● **EXERCISE DESCRIPTION**
Across the entries below, work out how many lines contain "target". Respond with the number and no other text.

RECORDS FOR THIS EXERCISE below:

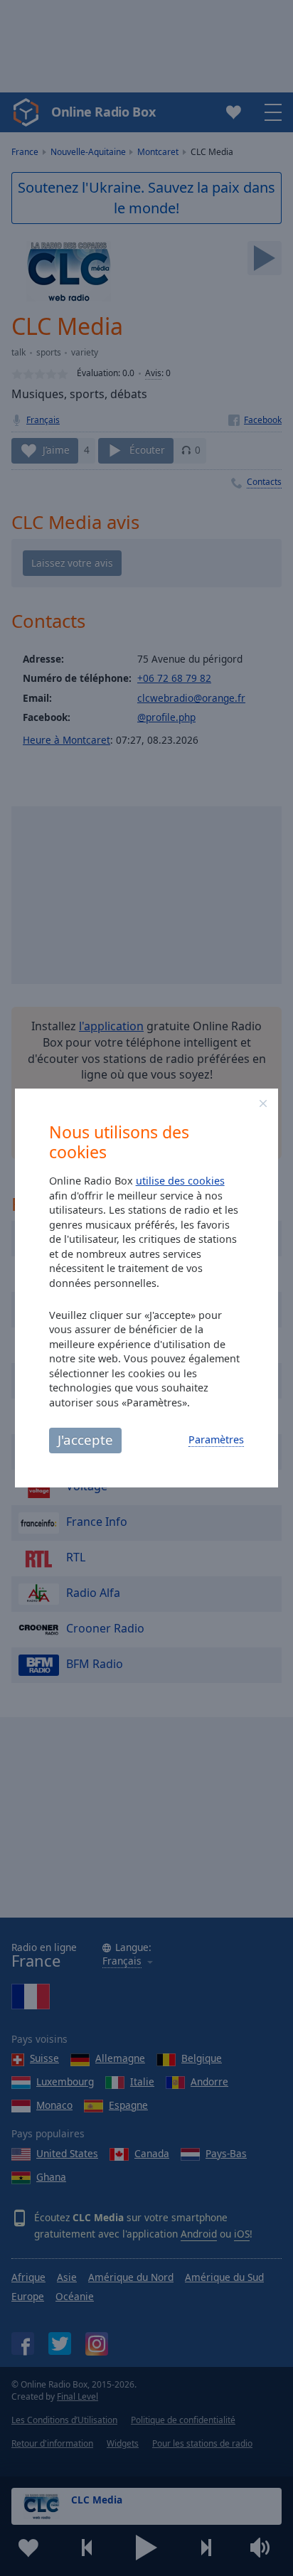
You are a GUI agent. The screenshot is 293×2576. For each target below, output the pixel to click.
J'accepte (85, 1439)
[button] (263, 1103)
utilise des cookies (180, 1180)
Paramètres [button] (216, 1439)
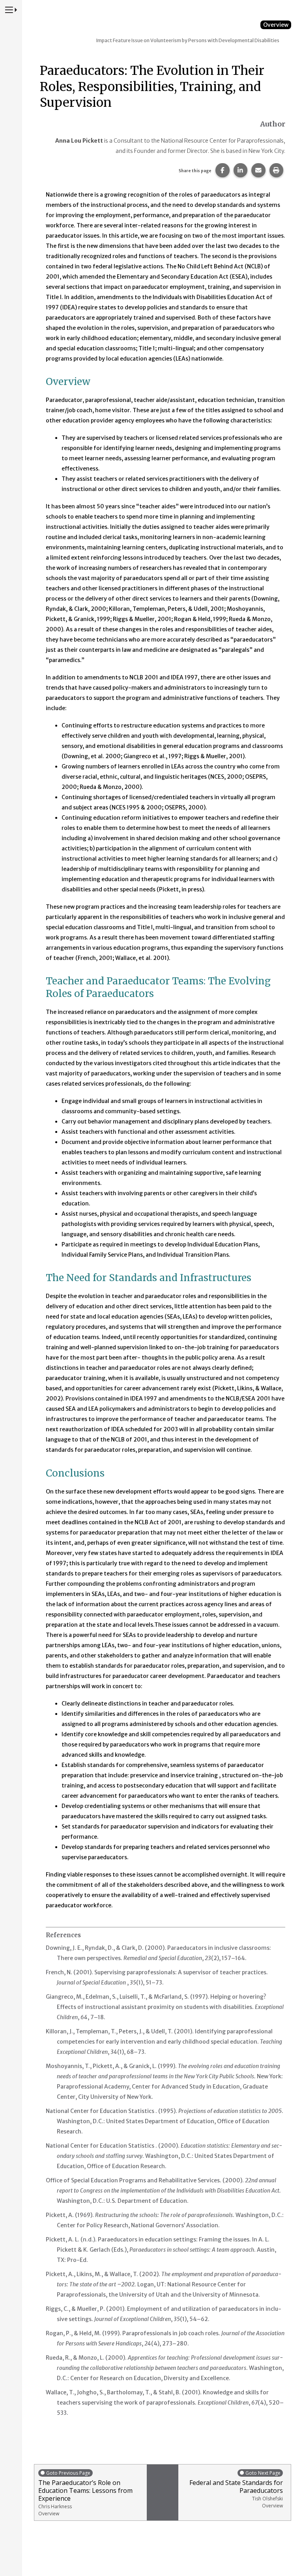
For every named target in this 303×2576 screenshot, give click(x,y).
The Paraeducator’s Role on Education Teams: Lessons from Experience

End of RECORDS FOR THIS EXERCISE.

● **EXPECTED OUTPUT**
2